POJ_2349_Arctic Network(最小生成树)

Arctic Network

Time Limit: 2000MS		Memory Limit: 65536K
Total Submissions: 11782		Accepted: 3867

Description
The Department of National Defence (DND) wishes to connect several northern outposts by a wireless network. Two different communication technologies are to be used in establishing the network: every outpost will have a radio transceiver
and some outposts will in addition have a satellite channel.

Any two outposts with a satellite channel can communicate via the satellite, regardless of their location. Otherwise, two outposts can communicate by radio only if the distance between them does not exceed D, which depends of the power of the transceivers.
Higher power yields higher D but costs more. Due to purchasing and maintenance considerations, the transceivers at the outposts must be identical; that is, the value of D is the same for every pair of outposts.

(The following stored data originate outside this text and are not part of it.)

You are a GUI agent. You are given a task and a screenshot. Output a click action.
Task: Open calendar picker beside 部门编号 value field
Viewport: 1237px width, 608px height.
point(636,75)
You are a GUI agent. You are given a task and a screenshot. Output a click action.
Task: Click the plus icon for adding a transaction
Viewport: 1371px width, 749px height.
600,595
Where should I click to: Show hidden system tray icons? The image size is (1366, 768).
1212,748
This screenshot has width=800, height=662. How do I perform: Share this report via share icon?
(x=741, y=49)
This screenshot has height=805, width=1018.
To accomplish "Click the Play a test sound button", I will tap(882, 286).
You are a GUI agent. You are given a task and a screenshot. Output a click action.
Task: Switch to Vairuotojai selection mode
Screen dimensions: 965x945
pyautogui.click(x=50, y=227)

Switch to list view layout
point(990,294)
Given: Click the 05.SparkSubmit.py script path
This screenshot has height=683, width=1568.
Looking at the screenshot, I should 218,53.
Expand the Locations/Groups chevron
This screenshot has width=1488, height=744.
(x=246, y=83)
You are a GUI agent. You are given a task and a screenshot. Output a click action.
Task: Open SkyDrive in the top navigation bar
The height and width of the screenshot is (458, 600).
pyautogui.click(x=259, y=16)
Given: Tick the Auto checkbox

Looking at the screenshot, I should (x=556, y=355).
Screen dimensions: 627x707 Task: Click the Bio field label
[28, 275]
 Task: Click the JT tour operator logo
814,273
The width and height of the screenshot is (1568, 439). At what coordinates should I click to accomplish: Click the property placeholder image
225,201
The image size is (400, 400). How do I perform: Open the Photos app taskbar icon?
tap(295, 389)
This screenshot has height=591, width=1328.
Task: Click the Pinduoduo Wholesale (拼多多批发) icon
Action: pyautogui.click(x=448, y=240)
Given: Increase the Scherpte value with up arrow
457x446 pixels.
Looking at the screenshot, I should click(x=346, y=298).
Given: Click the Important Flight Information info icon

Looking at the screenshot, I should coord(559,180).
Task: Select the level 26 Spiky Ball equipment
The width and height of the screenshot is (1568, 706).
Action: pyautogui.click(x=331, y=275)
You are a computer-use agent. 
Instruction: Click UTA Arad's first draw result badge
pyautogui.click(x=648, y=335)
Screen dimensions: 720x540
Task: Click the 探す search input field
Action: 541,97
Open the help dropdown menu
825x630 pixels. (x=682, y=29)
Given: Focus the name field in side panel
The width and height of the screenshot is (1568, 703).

Your job is to determine the minimum D required for the transceivers. There must be at least one communication path (direct or indirect) between every pair of outposts.
Input
The first line of input contains N, the number of test cases. The first line of each test case contains 1 <= S <= 100, the number of satellite channels, and S < P <= 500, the number of outposts. P lines follow, giving the (x,y)
coordinates of each outpost in km (coordinates are integers between 0 and 10,000).
Output
For each case, output should consist of a single line giving the minimum D required to connect the network. Output should be specified to 2 decimal points.
Sample Input

1
2 4
0 100
0 300
0 600
150 750

Sample Output
212.13

题意：这题是上acm课的时候老师布置的一道题，题意反正我是看很久没看懂。大概就是求最小生成树的第k大边，于是，就是裸题了。
分析：kruskal算法求最小生成树。第k大边，也就是第(n-k)小边，所以跑kruskal的时候到(n-k)条边时，直接输出边的权值即可。对了，该题在POJ上交的时候g++一直wa，然后改成c++才ac的。关于这点，我也是不清楚为什么，若有大神经过，望指点迷津。
题目链接：http://poj.org/problem?id=2349
代码清单：

#include<map>
#include<cmath>
#include<queue>
#include<stack>
#include<ctime>
#include<cctype>
#include<string>
#include<cstdio>
#include<cstring>
#include<iostream>
#include<algorithm>
using namespace std;
typedef long long ll;
typedef unsigned long long ull;
typedef unsigned int uint;

const int maxn = 500 + 5;

struct Edge{
    int u;
    int v;
    double dis;
}edge[maxn*maxn];

struct Point{
    double x;
    double y;
}point[maxn];

int father[maxn];
int t,s,p,cnt,sum;

void init(){
    cnt=0;
    sum=0;
    for(int i=0;i<maxn;i++) father[i]=i;
}

void input(){
    scanf("%d%d",&s,&p);
    for(int i=0;i<p;i++)
        scanf("%lf%lf",&point[i].x,&point[i].y);
}

double Dis(Point p1,Point p2){  //求两点距离
    return sqrt((p1.x-p2.x)*(p1.x-p2.x)+(p1.y-p2.y)*(p1.y-p2.y));
}

bool cmp(Edge a,Edge b){ return a.dis<b.dis; } //边按从小到大排序

int Find(int x){             //并查集压缩路径
    if(x!=father[x]) return father[x]=Find(father[x]);
    return father[x];
}

void solve(){
    for(int i=0;i<p-1;i++){
        for(int j=i+1;j<p;j++){
            edge[cnt].u=i;
            edge[cnt].v=j;
            edge[cnt++].dis=Dis(point[i],point[j]);
        }
    }
    sort(edge,edge+cnt,cmp);
    for(int i=0;i<cnt;i++){
        int uu=Find(edge[i].u);
        int vv=Find(edge[i].v);
        if(uu!=vv){
            sum++;
            father[vv]=uu;
            if(sum+s==p){
                printf("%.2lf\n",edge[i].dis);
                break;
            }
        }
    }
}

int main(){
    scanf("%d",&t);
    while(t--){
        init();
        input();
        solve();
    }return 0;
}